▶ [Work instruction] Retype each entry. Leave nothing out.

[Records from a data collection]
··········
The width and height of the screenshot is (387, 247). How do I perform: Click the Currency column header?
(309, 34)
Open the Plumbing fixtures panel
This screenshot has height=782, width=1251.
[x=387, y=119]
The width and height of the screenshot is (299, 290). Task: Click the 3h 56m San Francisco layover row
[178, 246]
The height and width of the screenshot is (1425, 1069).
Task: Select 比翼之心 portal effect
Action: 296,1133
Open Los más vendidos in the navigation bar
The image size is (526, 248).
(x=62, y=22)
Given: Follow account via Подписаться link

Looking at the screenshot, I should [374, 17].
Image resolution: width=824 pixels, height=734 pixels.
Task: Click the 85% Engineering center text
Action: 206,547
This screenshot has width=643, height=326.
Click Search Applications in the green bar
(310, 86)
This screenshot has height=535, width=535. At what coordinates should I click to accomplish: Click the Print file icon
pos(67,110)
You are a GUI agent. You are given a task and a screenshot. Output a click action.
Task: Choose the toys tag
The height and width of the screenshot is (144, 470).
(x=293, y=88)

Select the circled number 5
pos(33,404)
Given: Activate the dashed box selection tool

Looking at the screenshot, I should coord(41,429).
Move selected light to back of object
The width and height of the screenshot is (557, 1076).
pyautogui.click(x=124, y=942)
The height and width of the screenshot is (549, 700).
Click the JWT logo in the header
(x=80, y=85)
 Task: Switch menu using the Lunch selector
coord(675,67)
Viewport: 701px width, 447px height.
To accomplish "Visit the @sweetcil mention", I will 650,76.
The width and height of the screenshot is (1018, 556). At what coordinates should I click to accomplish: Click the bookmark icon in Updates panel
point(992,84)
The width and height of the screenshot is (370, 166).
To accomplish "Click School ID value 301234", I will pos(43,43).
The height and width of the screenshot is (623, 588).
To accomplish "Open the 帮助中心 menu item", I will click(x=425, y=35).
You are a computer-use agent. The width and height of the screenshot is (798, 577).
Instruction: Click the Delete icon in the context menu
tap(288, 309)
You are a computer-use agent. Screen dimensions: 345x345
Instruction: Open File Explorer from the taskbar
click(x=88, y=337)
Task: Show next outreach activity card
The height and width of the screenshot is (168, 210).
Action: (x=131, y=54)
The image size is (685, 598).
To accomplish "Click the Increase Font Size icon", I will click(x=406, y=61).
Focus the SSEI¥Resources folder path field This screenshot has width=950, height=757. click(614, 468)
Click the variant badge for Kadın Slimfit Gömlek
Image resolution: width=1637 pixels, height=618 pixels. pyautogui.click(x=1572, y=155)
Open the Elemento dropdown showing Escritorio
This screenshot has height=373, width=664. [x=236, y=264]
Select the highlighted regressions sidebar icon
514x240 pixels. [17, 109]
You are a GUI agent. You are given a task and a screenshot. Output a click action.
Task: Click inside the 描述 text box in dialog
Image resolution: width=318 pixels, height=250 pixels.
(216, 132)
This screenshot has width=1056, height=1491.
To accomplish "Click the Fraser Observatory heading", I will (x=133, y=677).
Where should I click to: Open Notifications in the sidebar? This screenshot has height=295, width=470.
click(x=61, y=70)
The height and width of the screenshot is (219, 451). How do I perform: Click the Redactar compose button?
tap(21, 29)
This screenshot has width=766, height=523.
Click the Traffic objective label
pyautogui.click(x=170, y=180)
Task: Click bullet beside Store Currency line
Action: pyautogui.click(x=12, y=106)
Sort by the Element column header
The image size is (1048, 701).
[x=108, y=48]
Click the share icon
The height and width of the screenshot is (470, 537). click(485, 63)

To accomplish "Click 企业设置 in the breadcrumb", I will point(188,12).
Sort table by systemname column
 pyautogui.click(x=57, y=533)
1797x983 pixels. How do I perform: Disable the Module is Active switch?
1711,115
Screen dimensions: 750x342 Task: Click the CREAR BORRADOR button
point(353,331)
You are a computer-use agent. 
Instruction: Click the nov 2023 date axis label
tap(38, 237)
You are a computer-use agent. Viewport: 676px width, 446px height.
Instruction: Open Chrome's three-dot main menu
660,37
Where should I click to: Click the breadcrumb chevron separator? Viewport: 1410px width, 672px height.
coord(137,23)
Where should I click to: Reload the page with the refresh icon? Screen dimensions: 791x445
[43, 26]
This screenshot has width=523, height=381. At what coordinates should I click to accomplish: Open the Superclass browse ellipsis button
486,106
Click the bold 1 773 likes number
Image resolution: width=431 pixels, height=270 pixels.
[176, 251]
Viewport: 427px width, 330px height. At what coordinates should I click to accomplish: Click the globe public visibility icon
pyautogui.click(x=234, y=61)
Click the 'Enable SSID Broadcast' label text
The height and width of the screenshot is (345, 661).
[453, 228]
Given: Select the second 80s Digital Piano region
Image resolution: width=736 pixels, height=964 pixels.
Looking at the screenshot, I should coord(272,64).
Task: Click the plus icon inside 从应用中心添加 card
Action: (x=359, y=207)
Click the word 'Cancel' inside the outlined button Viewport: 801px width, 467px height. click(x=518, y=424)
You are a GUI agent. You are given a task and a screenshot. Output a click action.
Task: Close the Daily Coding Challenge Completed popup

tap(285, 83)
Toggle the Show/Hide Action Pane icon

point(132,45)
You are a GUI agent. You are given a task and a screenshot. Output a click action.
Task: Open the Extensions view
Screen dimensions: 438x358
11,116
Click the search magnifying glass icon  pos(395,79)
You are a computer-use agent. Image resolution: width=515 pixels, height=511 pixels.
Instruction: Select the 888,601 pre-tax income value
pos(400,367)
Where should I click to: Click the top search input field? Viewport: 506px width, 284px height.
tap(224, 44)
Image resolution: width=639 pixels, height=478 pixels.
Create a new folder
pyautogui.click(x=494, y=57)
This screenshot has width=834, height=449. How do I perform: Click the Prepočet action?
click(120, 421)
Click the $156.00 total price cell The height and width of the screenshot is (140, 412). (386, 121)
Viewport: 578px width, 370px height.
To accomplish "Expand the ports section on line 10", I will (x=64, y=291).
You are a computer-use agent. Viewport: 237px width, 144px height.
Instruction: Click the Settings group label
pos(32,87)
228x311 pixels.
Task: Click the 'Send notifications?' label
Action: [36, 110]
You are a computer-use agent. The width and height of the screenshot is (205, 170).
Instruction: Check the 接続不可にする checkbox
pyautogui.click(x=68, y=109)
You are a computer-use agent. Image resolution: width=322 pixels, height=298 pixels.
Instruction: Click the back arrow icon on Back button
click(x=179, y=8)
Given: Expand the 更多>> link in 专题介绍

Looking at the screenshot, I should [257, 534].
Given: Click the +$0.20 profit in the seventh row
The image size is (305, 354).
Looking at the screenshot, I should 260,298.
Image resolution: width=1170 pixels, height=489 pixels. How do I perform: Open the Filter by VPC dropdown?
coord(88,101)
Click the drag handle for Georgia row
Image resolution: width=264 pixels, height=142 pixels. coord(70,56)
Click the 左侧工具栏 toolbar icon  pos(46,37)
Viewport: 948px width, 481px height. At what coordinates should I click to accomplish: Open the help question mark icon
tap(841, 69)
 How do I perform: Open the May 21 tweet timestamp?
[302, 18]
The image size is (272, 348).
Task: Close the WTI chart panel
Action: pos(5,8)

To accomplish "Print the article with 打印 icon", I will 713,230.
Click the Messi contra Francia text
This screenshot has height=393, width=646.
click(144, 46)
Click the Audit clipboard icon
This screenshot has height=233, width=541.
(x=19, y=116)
··········
▶ [Reply to the task]
The width and height of the screenshot is (387, 247). How do I perform: Click the Currency column header?
(309, 34)
Open the Plumbing fixtures panel
This screenshot has height=782, width=1251.
[x=387, y=119]
The width and height of the screenshot is (299, 290). Task: Click the 3h 56m San Francisco layover row
[178, 246]
The height and width of the screenshot is (1425, 1069).
Task: Select 比翼之心 portal effect
Action: 296,1133
Open Los más vendidos in the navigation bar
The image size is (526, 248).
(x=62, y=22)
Given: Follow account via Подписаться link

Looking at the screenshot, I should [374, 17].
Image resolution: width=824 pixels, height=734 pixels.
Task: Click the 85% Engineering center text
Action: 206,547
This screenshot has width=643, height=326.
Click Search Applications in the green bar
(310, 86)
This screenshot has height=535, width=535. At what coordinates should I click to accomplish: Click the Print file icon
pos(67,110)
You are a GUI agent. You are given a task and a screenshot. Output a click action.
Task: Choose the toys tag
The height and width of the screenshot is (144, 470).
(x=293, y=88)

Select the circled number 5
pos(33,404)
Given: Activate the dashed box selection tool

Looking at the screenshot, I should coord(41,429).
Move selected light to back of object
The width and height of the screenshot is (557, 1076).
pyautogui.click(x=124, y=942)
The height and width of the screenshot is (549, 700).
Click the JWT logo in the header
(x=80, y=85)
 Task: Switch menu using the Lunch selector
coord(675,67)
Viewport: 701px width, 447px height.
To accomplish "Visit the @sweetcil mention", I will 650,76.
The width and height of the screenshot is (1018, 556). At what coordinates should I click to accomplish: Click the bookmark icon in Updates panel
point(992,84)
The width and height of the screenshot is (370, 166).
To accomplish "Click School ID value 301234", I will pos(43,43).
The height and width of the screenshot is (623, 588).
To accomplish "Open the 帮助中心 menu item", I will click(x=425, y=35).
You are a computer-use agent. The width and height of the screenshot is (798, 577).
Instruction: Click the Delete icon in the context menu
tap(288, 309)
You are a computer-use agent. Screen dimensions: 345x345
Instruction: Open File Explorer from the taskbar
click(x=88, y=337)
Task: Show next outreach activity card
The height and width of the screenshot is (168, 210).
Action: (x=131, y=54)
The image size is (685, 598).
To accomplish "Click the Increase Font Size icon", I will click(x=406, y=61).
Focus the SSEI¥Resources folder path field This screenshot has width=950, height=757. click(614, 468)
Click the variant badge for Kadın Slimfit Gömlek
Image resolution: width=1637 pixels, height=618 pixels. pyautogui.click(x=1572, y=155)
Open the Elemento dropdown showing Escritorio
This screenshot has height=373, width=664. [x=236, y=264]
Select the highlighted regressions sidebar icon
514x240 pixels. [17, 109]
You are a GUI agent. You are given a task and a screenshot. Output a click action.
Task: Click inside the 描述 text box in dialog
Image resolution: width=318 pixels, height=250 pixels.
(216, 132)
This screenshot has width=1056, height=1491.
To accomplish "Click the Fraser Observatory heading", I will (x=133, y=677).
Where should I click to: Open Notifications in the sidebar? This screenshot has height=295, width=470.
click(x=61, y=70)
The height and width of the screenshot is (219, 451). How do I perform: Click the Redactar compose button?
tap(21, 29)
This screenshot has width=766, height=523.
Click the Traffic objective label
pyautogui.click(x=170, y=180)
Task: Click bullet beside Store Currency line
Action: pyautogui.click(x=12, y=106)
Sort by the Element column header
The image size is (1048, 701).
[x=108, y=48]
Click the share icon
The height and width of the screenshot is (470, 537). click(485, 63)

To accomplish "Click 企业设置 in the breadcrumb", I will point(188,12).
Sort table by systemname column
 pyautogui.click(x=57, y=533)
1797x983 pixels. How do I perform: Disable the Module is Active switch?
1711,115
Screen dimensions: 750x342 Task: Click the CREAR BORRADOR button
point(353,331)
You are a computer-use agent. 
Instruction: Click the nov 2023 date axis label
tap(38, 237)
You are a computer-use agent. Viewport: 676px width, 446px height.
Instruction: Open Chrome's three-dot main menu
660,37
Where should I click to: Click the breadcrumb chevron separator? Viewport: 1410px width, 672px height.
coord(137,23)
Where should I click to: Reload the page with the refresh icon? Screen dimensions: 791x445
[43, 26]
This screenshot has width=523, height=381. At what coordinates should I click to accomplish: Open the Superclass browse ellipsis button
486,106
Click the bold 1 773 likes number
Image resolution: width=431 pixels, height=270 pixels.
[176, 251]
Viewport: 427px width, 330px height. At what coordinates should I click to accomplish: Click the globe public visibility icon
pyautogui.click(x=234, y=61)
Click the 'Enable SSID Broadcast' label text
The height and width of the screenshot is (345, 661).
[453, 228]
Given: Select the second 80s Digital Piano region
Image resolution: width=736 pixels, height=964 pixels.
Looking at the screenshot, I should coord(272,64).
Task: Click the plus icon inside 从应用中心添加 card
Action: (x=359, y=207)
Click the word 'Cancel' inside the outlined button Viewport: 801px width, 467px height. click(x=518, y=424)
You are a GUI agent. You are given a task and a screenshot. Output a click action.
Task: Close the Daily Coding Challenge Completed popup

tap(285, 83)
Toggle the Show/Hide Action Pane icon

point(132,45)
You are a GUI agent. You are given a task and a screenshot. Output a click action.
Task: Open the Extensions view
Screen dimensions: 438x358
11,116
Click the search magnifying glass icon  pos(395,79)
You are a computer-use agent. Image resolution: width=515 pixels, height=511 pixels.
Instruction: Select the 888,601 pre-tax income value
pos(400,367)
Where should I click to: Click the top search input field? Viewport: 506px width, 284px height.
tap(224, 44)
Image resolution: width=639 pixels, height=478 pixels.
Create a new folder
pyautogui.click(x=494, y=57)
This screenshot has width=834, height=449. How do I perform: Click the Prepočet action?
click(120, 421)
Click the $156.00 total price cell The height and width of the screenshot is (140, 412). (386, 121)
Viewport: 578px width, 370px height.
To accomplish "Expand the ports section on line 10", I will (x=64, y=291).
You are a computer-use agent. Viewport: 237px width, 144px height.
Instruction: Click the Settings group label
pos(32,87)
228x311 pixels.
Task: Click the 'Send notifications?' label
Action: [36, 110]
You are a computer-use agent. The width and height of the screenshot is (205, 170).
Instruction: Check the 接続不可にする checkbox
pyautogui.click(x=68, y=109)
You are a computer-use agent. Image resolution: width=322 pixels, height=298 pixels.
Instruction: Click the back arrow icon on Back button
click(x=179, y=8)
Given: Expand the 更多>> link in 专题介绍

Looking at the screenshot, I should [257, 534].
Given: Click the +$0.20 profit in the seventh row
The image size is (305, 354).
Looking at the screenshot, I should 260,298.
Image resolution: width=1170 pixels, height=489 pixels. How do I perform: Open the Filter by VPC dropdown?
coord(88,101)
Click the drag handle for Georgia row
Image resolution: width=264 pixels, height=142 pixels. coord(70,56)
Click the 左侧工具栏 toolbar icon  pos(46,37)
Viewport: 948px width, 481px height. At what coordinates should I click to accomplish: Open the help question mark icon
tap(841, 69)
 How do I perform: Open the May 21 tweet timestamp?
[302, 18]
The image size is (272, 348).
Task: Close the WTI chart panel
Action: pos(5,8)

To accomplish "Print the article with 打印 icon", I will 713,230.
Click the Messi contra Francia text
This screenshot has height=393, width=646.
click(144, 46)
Click the Audit clipboard icon
This screenshot has height=233, width=541.
(x=19, y=116)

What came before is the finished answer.